> ABOUT THIS TASK
Return every line of the entries that includes the word "agent".
****
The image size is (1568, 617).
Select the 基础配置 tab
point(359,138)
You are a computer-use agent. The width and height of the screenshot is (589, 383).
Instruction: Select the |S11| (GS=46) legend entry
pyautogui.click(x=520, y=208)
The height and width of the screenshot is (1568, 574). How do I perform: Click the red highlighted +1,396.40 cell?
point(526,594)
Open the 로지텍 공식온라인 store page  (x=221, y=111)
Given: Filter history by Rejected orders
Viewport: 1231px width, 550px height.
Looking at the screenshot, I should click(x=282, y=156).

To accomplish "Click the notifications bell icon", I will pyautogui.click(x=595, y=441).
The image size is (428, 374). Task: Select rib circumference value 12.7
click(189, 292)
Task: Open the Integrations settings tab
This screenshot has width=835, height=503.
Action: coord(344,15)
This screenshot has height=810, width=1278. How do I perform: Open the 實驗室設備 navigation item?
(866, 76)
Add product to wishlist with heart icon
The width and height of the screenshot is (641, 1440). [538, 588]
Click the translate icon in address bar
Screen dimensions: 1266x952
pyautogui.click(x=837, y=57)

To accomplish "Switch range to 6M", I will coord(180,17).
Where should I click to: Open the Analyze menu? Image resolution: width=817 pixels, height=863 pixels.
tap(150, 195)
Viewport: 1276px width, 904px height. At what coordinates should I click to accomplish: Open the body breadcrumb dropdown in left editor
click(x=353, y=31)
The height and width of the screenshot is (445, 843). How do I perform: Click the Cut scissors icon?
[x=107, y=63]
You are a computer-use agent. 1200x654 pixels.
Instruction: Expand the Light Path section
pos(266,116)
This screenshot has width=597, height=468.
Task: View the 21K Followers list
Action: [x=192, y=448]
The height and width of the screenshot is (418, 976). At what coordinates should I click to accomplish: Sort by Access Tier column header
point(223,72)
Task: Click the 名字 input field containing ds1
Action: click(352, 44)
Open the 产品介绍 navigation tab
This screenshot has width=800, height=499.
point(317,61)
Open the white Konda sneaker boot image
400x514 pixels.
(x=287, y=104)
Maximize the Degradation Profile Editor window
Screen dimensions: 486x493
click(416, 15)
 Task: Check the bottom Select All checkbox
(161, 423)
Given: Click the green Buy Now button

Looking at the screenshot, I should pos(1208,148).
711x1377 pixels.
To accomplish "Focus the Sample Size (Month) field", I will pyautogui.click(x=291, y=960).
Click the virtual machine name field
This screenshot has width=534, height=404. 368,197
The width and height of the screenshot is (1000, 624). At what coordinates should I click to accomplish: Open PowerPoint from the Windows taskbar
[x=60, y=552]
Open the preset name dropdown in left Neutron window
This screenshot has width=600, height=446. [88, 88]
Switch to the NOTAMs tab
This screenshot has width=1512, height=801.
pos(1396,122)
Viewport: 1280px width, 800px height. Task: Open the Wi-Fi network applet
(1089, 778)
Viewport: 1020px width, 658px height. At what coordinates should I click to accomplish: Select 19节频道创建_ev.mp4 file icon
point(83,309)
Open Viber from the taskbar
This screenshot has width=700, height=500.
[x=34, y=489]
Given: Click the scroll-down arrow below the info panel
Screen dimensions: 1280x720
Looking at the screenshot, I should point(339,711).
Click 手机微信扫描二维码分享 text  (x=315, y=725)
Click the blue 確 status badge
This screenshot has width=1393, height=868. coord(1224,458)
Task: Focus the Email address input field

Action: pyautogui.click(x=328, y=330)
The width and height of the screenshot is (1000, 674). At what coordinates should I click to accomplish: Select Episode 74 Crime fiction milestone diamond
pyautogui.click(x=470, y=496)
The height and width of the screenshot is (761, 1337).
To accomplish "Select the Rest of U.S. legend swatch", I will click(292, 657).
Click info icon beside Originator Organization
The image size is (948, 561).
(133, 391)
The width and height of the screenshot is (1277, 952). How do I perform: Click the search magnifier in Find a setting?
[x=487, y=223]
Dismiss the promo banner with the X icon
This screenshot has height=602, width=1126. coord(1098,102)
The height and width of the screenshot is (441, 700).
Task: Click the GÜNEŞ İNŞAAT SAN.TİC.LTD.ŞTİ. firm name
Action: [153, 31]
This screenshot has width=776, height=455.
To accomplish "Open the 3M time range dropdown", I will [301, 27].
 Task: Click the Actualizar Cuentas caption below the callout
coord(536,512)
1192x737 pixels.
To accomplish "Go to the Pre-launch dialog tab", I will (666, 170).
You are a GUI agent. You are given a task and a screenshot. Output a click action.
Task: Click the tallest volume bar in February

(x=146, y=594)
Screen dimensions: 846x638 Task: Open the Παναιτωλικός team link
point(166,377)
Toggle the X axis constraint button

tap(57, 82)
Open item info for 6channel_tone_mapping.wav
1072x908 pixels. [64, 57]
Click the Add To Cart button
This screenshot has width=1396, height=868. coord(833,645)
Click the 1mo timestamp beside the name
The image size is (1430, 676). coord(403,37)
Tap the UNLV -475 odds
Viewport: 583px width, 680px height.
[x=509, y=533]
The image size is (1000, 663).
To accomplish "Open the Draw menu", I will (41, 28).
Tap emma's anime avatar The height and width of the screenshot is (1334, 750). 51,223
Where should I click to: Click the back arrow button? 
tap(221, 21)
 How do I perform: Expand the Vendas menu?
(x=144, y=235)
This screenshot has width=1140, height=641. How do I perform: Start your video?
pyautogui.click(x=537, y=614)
****
> ANSWER AREA
You are a computer-use agent. The width and height of the screenshot is (589, 383).
You are a computer-use agent. 1200x654 pixels.
You are a GUI agent. You are given a task and a screenshot. Output a click action.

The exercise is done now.